*** PASSAGE SHOWN ***
Mould growth was modelled on fermented bakery product analogues (FBPA) of two different pH (4.5 and 5.5), different water activity (a(w)) levels (0.80-0.90) and potassium sorbate concentrations (0-0.3%) by using seven moulds commonly causing spoilage of bakery products (Eurotium spp., Aspergillus spp. and Penicillium corylophilum). For the description of fungal growth (growth rates) as a function of a(w), potassium sorbate concentration and pH, 10-terms polynomial models were developed. Modelling enables prediction of spoilage during storage as a function of the factors affecting fungal growth. At pH 4.5 the concentration of potassium sorbate could be reduced to some extent only at low levels of a(w), whereas at pH 5.5 fungal growth was observed even by adding 0.3% of potassium sorbate. However, this preservative could be a valuable alternative as antifungal in such bakery product, of slightly acidic pH, if a long shelf life has not to be achieved.
***
TASK TO COMPLETE —
Answer these questions about the passage on mould growth:
1. How many moulds were used in the study?
2. What kind of models were developed to describe fungal growth rates?
3. At which pH was fungal growth observed even with 0.3% potassium sorbate added?
Answer from the passage on mould growth alone.
*** DATA SUPPLIED ***
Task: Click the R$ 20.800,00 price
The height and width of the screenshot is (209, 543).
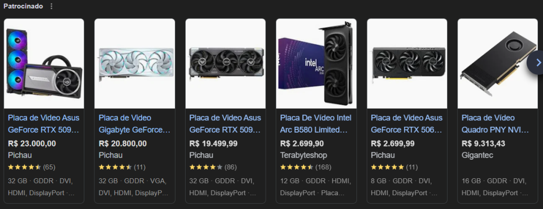Action: tap(122, 144)
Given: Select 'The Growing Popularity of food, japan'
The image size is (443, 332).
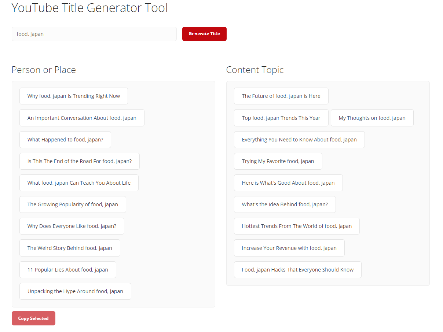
***
TASK RESPONSE —
1. Seven.
2. 10-terms polynomial models.
3. pH 5.5.